## PROBLEM DESCRIPTION
Your answer must hold only the lines below from the line containing "Given: Click the Andon" through the line containing "Task: Expand the Advanced settings chevron", each reproduced exactly.

## DATA EXTRACT

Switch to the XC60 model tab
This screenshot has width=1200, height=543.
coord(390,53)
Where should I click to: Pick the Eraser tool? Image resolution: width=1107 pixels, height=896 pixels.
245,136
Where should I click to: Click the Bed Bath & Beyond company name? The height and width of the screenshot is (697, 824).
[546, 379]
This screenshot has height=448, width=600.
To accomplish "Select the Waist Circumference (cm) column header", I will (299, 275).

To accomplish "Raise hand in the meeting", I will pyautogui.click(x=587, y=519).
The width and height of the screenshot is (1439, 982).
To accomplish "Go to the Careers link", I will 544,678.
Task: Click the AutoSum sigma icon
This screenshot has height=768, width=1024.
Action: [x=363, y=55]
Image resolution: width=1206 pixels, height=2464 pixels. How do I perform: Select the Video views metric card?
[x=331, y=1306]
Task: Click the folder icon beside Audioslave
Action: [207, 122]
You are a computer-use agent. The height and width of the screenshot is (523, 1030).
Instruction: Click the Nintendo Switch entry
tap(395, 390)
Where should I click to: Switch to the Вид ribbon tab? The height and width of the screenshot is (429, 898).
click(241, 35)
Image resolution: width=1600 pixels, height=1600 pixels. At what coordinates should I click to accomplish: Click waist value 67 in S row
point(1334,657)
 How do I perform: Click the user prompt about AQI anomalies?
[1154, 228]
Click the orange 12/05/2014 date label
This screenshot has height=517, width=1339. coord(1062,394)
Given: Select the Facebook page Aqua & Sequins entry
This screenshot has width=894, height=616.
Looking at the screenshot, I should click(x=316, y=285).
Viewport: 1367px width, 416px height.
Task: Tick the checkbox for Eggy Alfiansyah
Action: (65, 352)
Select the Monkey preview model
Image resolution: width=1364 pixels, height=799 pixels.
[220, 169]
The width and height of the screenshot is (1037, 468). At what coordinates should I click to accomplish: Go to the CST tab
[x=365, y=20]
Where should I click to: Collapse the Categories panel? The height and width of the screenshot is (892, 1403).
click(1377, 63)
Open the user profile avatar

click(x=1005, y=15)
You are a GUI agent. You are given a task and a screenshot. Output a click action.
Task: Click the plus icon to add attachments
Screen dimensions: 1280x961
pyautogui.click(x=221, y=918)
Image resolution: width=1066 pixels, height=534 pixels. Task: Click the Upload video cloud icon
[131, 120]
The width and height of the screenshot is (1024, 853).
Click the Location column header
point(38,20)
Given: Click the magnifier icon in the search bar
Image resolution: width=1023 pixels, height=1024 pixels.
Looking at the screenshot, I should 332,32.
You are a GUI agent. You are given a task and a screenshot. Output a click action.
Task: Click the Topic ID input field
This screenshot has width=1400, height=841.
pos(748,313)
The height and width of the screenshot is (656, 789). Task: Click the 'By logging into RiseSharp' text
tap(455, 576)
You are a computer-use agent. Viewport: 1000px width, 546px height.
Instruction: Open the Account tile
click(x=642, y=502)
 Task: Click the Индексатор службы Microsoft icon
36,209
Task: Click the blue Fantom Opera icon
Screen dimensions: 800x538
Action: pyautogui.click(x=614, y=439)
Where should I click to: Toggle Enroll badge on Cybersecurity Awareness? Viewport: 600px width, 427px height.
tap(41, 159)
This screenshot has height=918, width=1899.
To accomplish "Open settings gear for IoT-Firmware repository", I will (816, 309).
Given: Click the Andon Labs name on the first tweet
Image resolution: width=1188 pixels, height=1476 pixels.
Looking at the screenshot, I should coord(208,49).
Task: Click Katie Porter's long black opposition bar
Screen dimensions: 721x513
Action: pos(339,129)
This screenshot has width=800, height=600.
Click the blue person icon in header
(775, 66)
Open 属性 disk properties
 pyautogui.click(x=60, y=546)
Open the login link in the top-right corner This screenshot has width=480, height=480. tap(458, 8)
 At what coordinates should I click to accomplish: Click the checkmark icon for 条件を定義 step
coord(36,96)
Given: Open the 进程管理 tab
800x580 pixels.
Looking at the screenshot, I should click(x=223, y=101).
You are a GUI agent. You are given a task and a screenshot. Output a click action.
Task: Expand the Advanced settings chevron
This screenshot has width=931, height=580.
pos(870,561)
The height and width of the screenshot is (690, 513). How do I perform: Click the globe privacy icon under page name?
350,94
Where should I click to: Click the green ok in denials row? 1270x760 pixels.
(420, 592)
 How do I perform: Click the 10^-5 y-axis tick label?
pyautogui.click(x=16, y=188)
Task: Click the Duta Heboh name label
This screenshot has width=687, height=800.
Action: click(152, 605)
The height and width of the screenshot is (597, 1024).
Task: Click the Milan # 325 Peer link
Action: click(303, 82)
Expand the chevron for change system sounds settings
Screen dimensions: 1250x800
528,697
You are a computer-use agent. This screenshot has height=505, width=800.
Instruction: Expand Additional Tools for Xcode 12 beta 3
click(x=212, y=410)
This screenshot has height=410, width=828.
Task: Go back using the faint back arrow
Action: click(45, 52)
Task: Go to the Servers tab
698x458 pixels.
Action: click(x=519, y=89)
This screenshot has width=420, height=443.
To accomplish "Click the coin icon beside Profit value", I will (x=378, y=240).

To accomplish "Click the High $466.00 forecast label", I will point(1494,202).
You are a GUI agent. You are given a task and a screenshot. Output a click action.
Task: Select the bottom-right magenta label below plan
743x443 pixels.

## SOLUTION TO THIS EXERCISE
Given: Click the Andon Labs name on the first tweet
Image resolution: width=1188 pixels, height=1476 pixels.
Looking at the screenshot, I should coord(208,49).
Task: Click Katie Porter's long black opposition bar
Screen dimensions: 721x513
Action: pos(339,129)
This screenshot has width=800, height=600.
Click the blue person icon in header
(775, 66)
Open 属性 disk properties
 pyautogui.click(x=60, y=546)
Open the login link in the top-right corner This screenshot has width=480, height=480. tap(458, 8)
 At what coordinates should I click to accomplish: Click the checkmark icon for 条件を定義 step
coord(36,96)
Given: Open the 进程管理 tab
800x580 pixels.
Looking at the screenshot, I should click(x=223, y=101).
You are a GUI agent. You are given a task and a screenshot. Output a click action.
Task: Expand the Advanced settings chevron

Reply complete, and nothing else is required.